▸ **DESCRIPTION OF THE TASK**
Collect all lines below with the string "agent".

▸ **SUPPLIED DATA**
=====

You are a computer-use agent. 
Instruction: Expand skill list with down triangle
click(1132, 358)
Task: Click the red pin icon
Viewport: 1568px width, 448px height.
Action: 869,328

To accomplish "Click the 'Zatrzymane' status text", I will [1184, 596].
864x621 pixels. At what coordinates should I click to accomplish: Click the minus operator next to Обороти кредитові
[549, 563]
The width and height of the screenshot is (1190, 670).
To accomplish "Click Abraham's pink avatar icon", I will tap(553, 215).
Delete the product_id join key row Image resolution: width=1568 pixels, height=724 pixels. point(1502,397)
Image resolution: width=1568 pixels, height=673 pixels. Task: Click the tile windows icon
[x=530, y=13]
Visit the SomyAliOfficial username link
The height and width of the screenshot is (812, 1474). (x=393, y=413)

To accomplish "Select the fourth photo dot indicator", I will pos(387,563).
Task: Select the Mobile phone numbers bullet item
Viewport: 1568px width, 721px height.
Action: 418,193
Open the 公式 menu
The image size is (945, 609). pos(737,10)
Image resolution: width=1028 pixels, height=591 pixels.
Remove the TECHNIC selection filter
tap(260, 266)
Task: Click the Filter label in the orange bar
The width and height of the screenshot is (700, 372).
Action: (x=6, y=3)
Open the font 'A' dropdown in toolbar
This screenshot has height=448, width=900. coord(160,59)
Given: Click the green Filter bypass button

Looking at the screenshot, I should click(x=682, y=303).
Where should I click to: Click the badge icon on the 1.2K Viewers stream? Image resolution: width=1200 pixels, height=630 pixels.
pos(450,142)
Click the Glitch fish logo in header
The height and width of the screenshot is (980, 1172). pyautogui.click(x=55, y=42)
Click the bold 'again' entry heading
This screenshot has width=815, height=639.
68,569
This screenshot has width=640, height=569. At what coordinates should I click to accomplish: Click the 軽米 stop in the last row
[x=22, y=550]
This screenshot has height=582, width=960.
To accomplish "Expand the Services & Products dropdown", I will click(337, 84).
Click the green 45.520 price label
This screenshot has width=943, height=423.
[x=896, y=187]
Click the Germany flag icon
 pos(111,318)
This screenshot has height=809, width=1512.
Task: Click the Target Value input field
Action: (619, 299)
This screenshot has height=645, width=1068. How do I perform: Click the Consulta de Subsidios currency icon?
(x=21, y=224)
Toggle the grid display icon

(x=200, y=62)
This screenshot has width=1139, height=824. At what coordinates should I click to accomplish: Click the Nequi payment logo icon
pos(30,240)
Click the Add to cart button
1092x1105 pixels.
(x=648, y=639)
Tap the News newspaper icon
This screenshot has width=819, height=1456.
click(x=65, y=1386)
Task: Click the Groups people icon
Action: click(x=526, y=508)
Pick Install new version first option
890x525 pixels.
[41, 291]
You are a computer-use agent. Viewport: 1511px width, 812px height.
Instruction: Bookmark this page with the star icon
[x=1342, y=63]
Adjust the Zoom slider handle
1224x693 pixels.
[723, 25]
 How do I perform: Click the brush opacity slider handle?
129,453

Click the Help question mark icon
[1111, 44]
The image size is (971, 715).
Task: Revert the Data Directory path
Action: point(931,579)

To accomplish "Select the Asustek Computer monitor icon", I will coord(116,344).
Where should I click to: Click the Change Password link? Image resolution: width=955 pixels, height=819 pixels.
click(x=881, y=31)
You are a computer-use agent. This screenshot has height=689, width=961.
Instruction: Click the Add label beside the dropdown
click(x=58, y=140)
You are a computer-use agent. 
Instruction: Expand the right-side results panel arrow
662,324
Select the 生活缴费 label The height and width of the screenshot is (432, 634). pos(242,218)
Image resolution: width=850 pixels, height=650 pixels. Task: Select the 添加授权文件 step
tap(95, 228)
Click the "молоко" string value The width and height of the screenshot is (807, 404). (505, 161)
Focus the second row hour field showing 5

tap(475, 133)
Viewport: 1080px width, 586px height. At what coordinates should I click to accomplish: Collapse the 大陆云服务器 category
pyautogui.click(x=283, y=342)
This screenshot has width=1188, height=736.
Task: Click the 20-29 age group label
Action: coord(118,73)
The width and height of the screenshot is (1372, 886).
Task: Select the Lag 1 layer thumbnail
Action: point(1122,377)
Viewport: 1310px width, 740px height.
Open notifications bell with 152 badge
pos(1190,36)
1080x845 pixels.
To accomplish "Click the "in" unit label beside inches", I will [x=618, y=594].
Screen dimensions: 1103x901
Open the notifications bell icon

=====

▸ **OUTPUT FOR THIS EXERCISE**
You are a computer-use agent. 
You are a computer-use agent. Viewport: 1511px width, 812px height.
You are a computer-use agent. This screenshot has height=689, width=961.
You are a computer-use agent. 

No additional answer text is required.